To rehouse the collection, our first step was then to take all the bones and sort them into the different units from which they were excavated. The bones are typically housed in old plastic bags or were loose in the boxes they were packed in. This old packaging can be problematic because bags wear down or tear over time, so we end up with loose pieces of bone that cannot be reconciled with the bones they broke from. Loose bones can also be a problem for preservation because as the bones move, rub and collide with one another, it causes damage. Rehousing these bones by taking them out of the old bags and placing them in new archival quality bags or custom mounts protects and preserves the bones from additional or future breakage. 

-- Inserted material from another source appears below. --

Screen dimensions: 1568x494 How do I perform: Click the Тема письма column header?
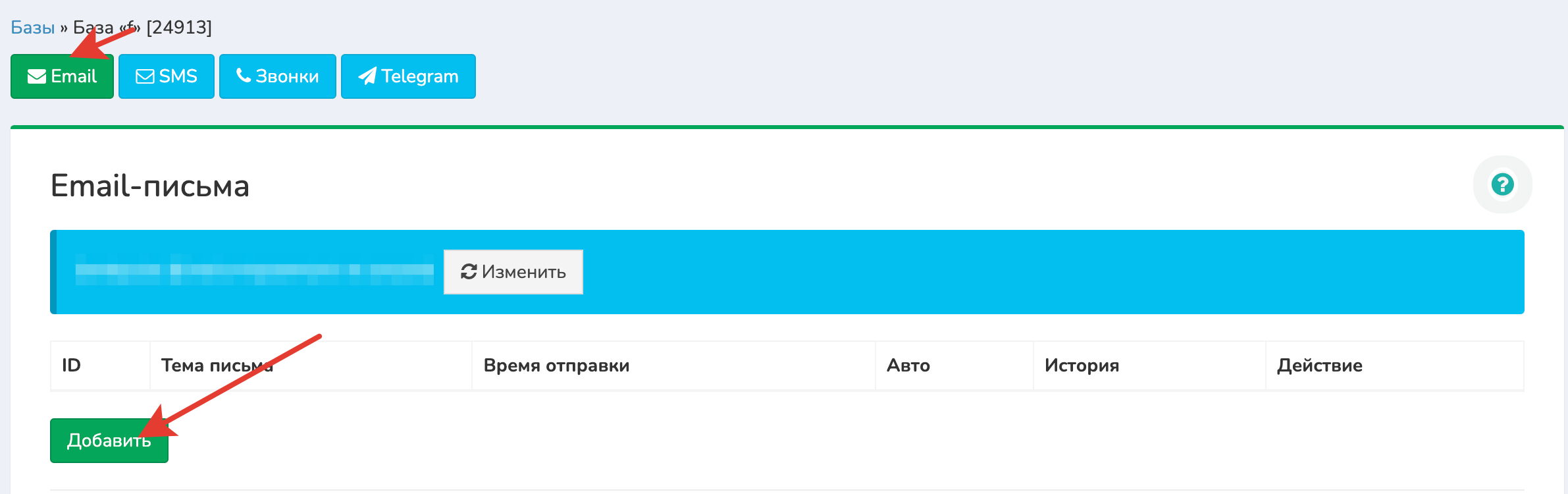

After the bones are in new bags, they are given a new catalog number. All relevant information about that bone is written on the archival bag and recorded into our database. This information includes what excavation unit the bone came from, if it was given a unique number in the field when it was excavated or if there are any additional notes that are relevant to how the bone was found in the field. This information is saved in our database and can be referenced by Museum personnel and visiting researchers in the future. We then place the bags into new archive-quality boxes that we custom build in-house. Bones from the same excavation units are then kept together in these boxes using dividers so they will stay organized and easy to separate during future research, if needed. After that, these completed boxes are placed in cabinets in the Avenir Collections Center, making the Jones-Miller site far more available and accessible for research than before.

Join Collection Assistants, Amy Gillaspie and Natalie Patton, as they discuss how they care for 41,000 year old bison bones.

So, what does all this work mean for the future? The Jones-Miller collection has great potential to tell us more about the people of North America, commonly referred to as Paleoindians, who hunted in northeastern Colorado more than 10,000 years ago. As we continue processing this collection, we learn more about what we call “activity areas,” including where the people would sharpen stone tools. We are learning more about how the animal butchering and processing occurred at the site, including areas where fires were used to help extract and process bone marrow.  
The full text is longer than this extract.